▸ **TO DO**
Write out the records again exactly and exclude the pictures.

▸ **EXERCISE INPUTS**
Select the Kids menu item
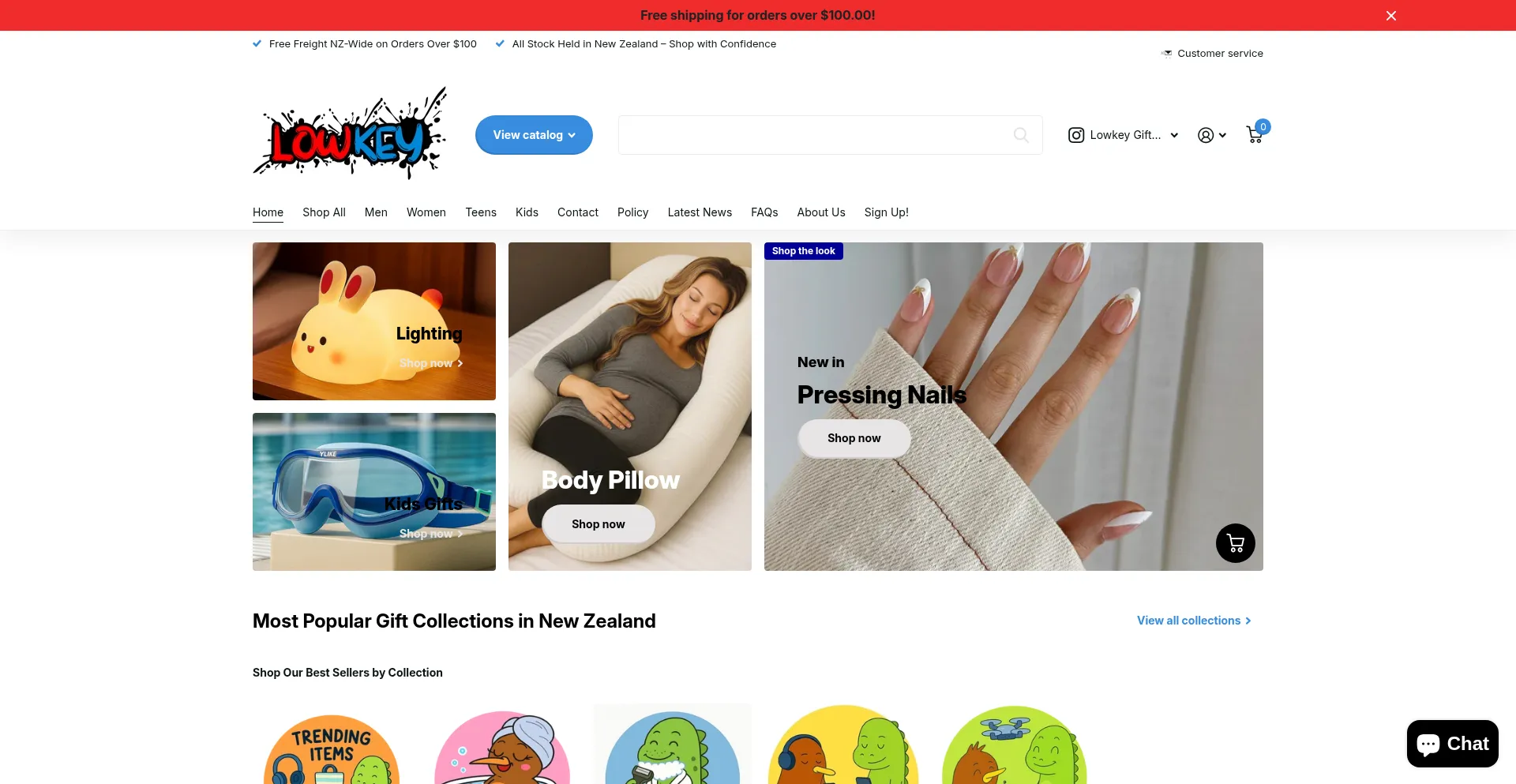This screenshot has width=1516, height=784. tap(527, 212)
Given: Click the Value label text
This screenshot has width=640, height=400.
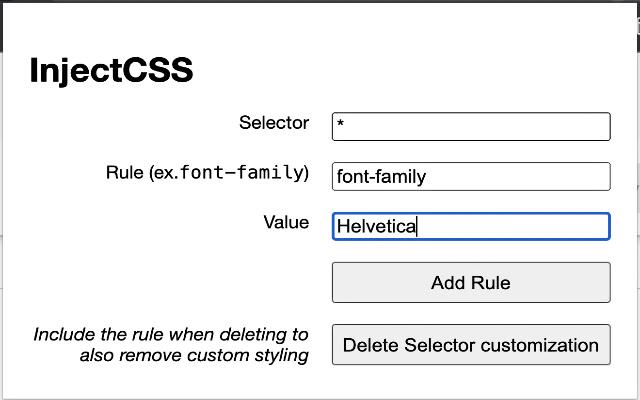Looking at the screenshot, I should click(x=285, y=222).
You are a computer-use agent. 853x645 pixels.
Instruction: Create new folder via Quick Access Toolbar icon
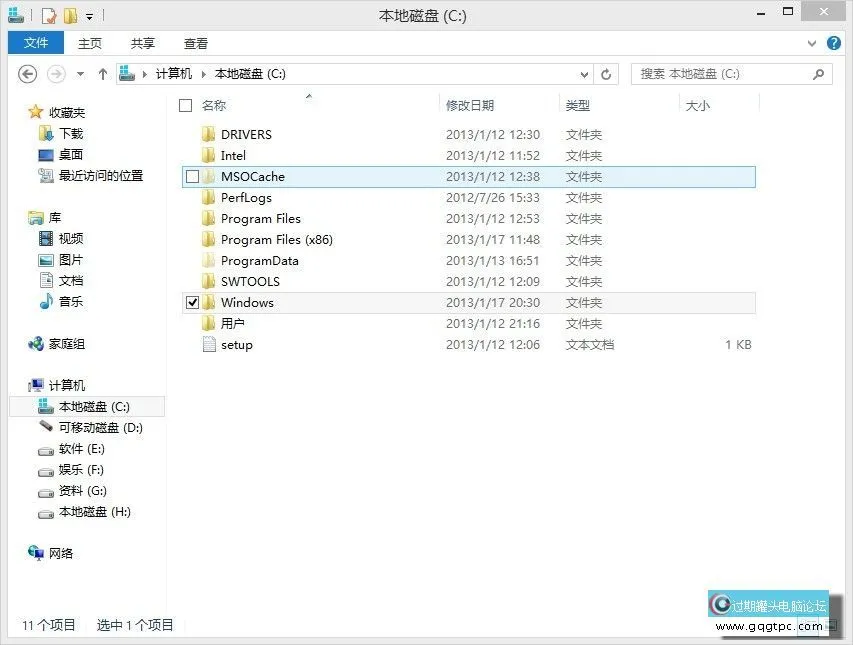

▸ **WRITTEN ANSWER**
Select the Kids menu item
This screenshot has width=1516, height=784. tap(527, 212)
Given: Click the Value label text
This screenshot has width=640, height=400.
Looking at the screenshot, I should click(x=285, y=222).
You are a computer-use agent. 853x645 pixels.
Instruction: Create new folder via Quick Access Toolbar icon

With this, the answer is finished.